Life is full of so much wonder long before we’re even born. Zeva is reminding me of that fact just by how she moves inside of me. She responds to all the noises she hears all around us. When she hears her Daddy, she literally reaches out with her hand or her feet to be able to feel his touch, which he readily gives her. They stay embraced for a period of time through my stomache. Her and Little Del has a special bond as well, she plays the tapping and chase game with him. He will put his hand or his face on my stomache and she’ll tap him, and make Little Del light up with delight. Jimmy is amazed by seeing my stomache move and knowing it’s her. Jimmy just can’t want for her to make her arrival. There are times when there is so much excitement going on around me that she goes ballistic, and even though it kills me pain wise, I am loving every second of it because I know she’s responding to what’s around her.

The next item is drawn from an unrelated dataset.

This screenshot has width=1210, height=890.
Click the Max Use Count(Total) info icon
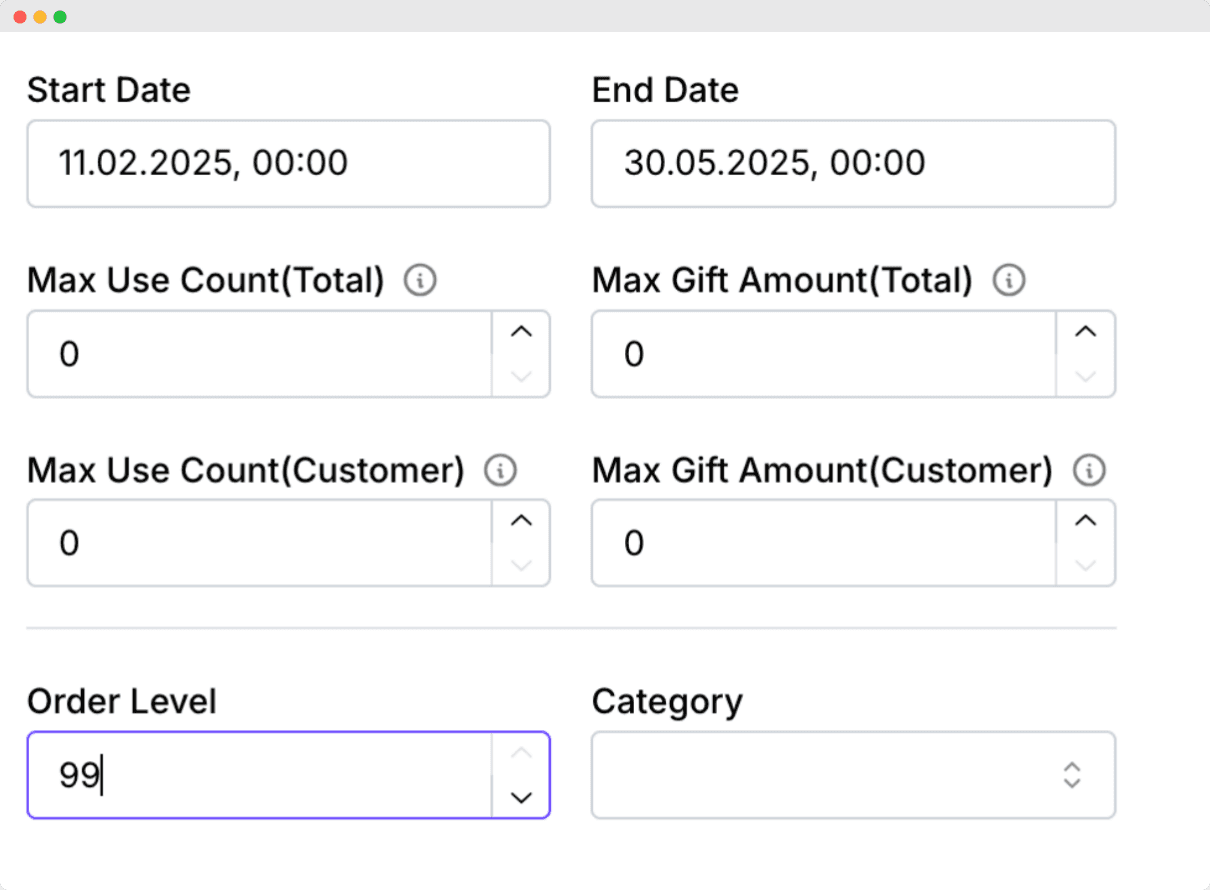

We all respond to so many things around us. We all have a unique way of responding to it all as well. Some people have the knack of taking stress in stride, and others seem to get more stressed as things happen. For me personally, it depends on the situation and circumstances that happen as to whether or not I get more stressed by things that happen.
Zeva has been pushing like crazy, and I’ve been having those lovely Braxton Hicks contractions for the past 24 hours now. I went to the doctor today for my weekly check up, and my cervix is getting ready, but there’s no sign of me being in actual labor yet. I am measuring at a growth rate of 36.5 weeks. So, as of Friday, Zeva can make her grand arrival without anyone being alarmed or concerned. It’s been a long journey, but a fun one in more ways that I can express.
This is the first pregnancy where it was planned (granted I had given up hope, but I still kept praying for her.) This is the first pregnancy that I got to bask in glory over it happening. I got my first baby shower. I got to see her literally grow with several ultrasounds. My husband and my boys have been extremely supportive and as much help as they can be all through this. My mother-in-law has been excited about it as well. The only thing missing is being able to enjoy this experience with my parents. My mom passed away with cancer in June 2010. For some reason, my relationship with my Dad has reached a total dead end, and for the life of me, I don’t know exactly what all went wrong with that relationship. However, I figure when/if he’s ready to talk to me about it and when/if he wants to fix our relationship he will. However, now it’s gotten to the point that I’m angry with him, and am unsure what my reaction to him will be. Especially since he’s missed out of haivng a great relationship with two amazing boys!!
So, today as I sit outside with my laptop while the boys are playing all around me, and the sun is setting and giving my glorious views from my deck, I am filled with wondering about all the little things in life. Like why relationships fail, how some survive even though they’ve been put through the ringer, how God manages to control so many things around us, and how life has a way of always falling into place when you least expect it. God always provides what we need when we need it, even if it’s not exactly all we want. He is all powerful!!
I hope your enjoying the wonders of your life and all the little things in life. Life has a way of going by quickly!!